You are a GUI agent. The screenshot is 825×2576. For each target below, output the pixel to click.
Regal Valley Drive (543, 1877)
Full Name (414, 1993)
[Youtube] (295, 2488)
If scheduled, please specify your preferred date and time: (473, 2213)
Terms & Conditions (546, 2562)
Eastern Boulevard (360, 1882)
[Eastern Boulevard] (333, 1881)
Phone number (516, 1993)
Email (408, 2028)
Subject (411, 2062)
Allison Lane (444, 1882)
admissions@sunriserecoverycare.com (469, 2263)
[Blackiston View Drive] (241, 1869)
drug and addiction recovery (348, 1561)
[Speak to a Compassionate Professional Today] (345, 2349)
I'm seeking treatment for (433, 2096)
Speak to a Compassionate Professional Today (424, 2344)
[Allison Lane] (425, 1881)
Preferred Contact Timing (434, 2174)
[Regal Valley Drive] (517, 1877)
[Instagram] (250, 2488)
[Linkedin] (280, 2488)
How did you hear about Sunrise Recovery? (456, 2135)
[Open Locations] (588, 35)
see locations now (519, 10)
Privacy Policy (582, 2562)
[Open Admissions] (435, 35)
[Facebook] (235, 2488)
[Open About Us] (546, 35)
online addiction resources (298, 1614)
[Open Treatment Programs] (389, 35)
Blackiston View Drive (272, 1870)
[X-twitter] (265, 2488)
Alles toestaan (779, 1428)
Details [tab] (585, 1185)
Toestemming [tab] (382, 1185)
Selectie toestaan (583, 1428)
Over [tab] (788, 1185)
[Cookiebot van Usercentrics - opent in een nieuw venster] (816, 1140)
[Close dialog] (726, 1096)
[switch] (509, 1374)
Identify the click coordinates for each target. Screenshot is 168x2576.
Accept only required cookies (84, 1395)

(WHAT IS REQUIRED) Within the data above, the lines from the one with "Full Name (414, 1993)" to the one with "Toestemming [tab] (382, 1185)" must be repeated exactly; no other line belongs in the answer.

(RESPONSE)
Full Name (414, 1993)
[Youtube] (295, 2488)
If scheduled, please specify your preferred date and time: (473, 2213)
Terms & Conditions (546, 2562)
Eastern Boulevard (360, 1882)
[Eastern Boulevard] (333, 1881)
Phone number (516, 1993)
Email (408, 2028)
Subject (411, 2062)
Allison Lane (444, 1882)
admissions@sunriserecoverycare.com (469, 2263)
[Blackiston View Drive] (241, 1869)
drug and addiction recovery (348, 1561)
[Speak to a Compassionate Professional Today] (345, 2349)
I'm seeking treatment for (433, 2096)
Speak to a Compassionate Professional Today (424, 2344)
[Allison Lane] (425, 1881)
Preferred Contact Timing (434, 2174)
[Regal Valley Drive] (517, 1877)
[Instagram] (250, 2488)
[Linkedin] (280, 2488)
How did you hear about Sunrise Recovery? (456, 2135)
[Open Locations] (588, 35)
see locations now (519, 10)
Privacy Policy (582, 2562)
[Open Admissions] (435, 35)
[Facebook] (235, 2488)
[Open About Us] (546, 35)
online addiction resources (298, 1614)
[Open Treatment Programs] (389, 35)
Blackiston View Drive (272, 1870)
[X-twitter] (265, 2488)
Alles toestaan (779, 1428)
Details [tab] (585, 1185)
Toestemming [tab] (382, 1185)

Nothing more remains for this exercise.